==== Excerpted records ====
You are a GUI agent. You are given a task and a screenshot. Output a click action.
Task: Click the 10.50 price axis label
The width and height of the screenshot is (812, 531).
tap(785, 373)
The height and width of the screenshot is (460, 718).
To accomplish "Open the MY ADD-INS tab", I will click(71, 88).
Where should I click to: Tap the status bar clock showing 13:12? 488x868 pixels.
====
==== Excerpted records ====
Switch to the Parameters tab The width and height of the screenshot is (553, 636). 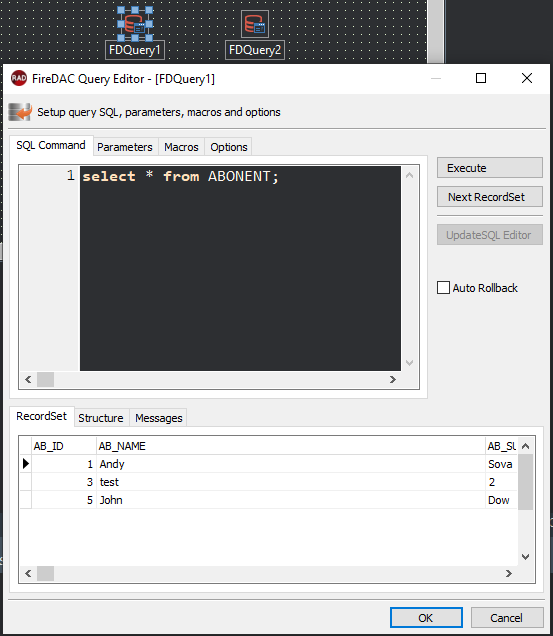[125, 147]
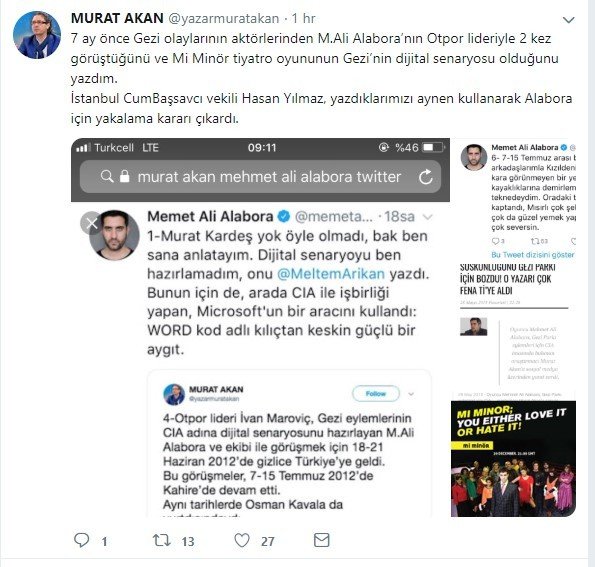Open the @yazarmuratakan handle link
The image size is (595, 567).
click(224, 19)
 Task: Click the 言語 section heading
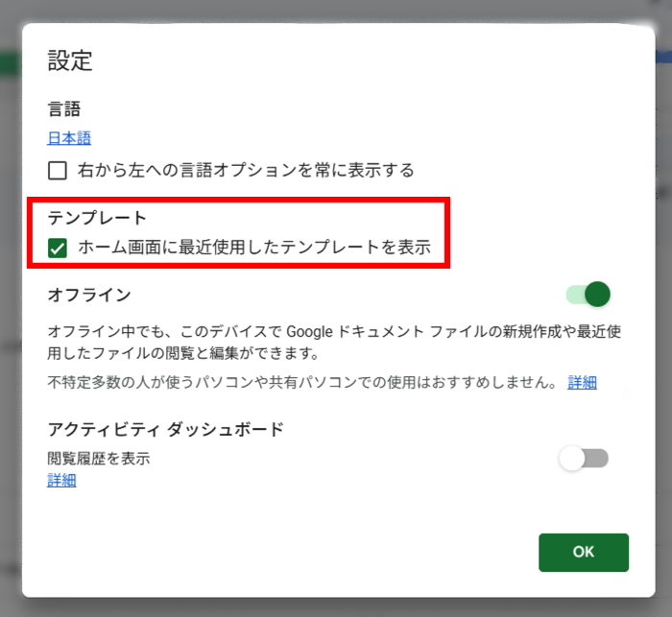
====
==== Excerpted records ====
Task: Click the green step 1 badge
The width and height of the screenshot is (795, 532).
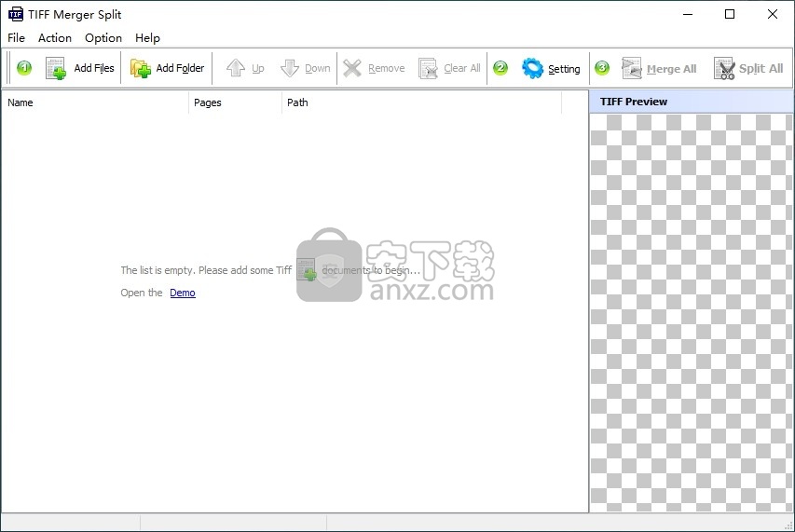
====
Your task ::
From the material above, set down exactly the lines between the line holding "You are a GUI" and the line holding "The height and", inclusive. Include nothing else.

Exercise answer ::
You are a GUI agent. You are given a task and a screenshot. Output a click action.
Task: Click the 10.50 price axis label
The width and height of the screenshot is (812, 531).
tap(785, 373)
The height and width of the screenshot is (460, 718).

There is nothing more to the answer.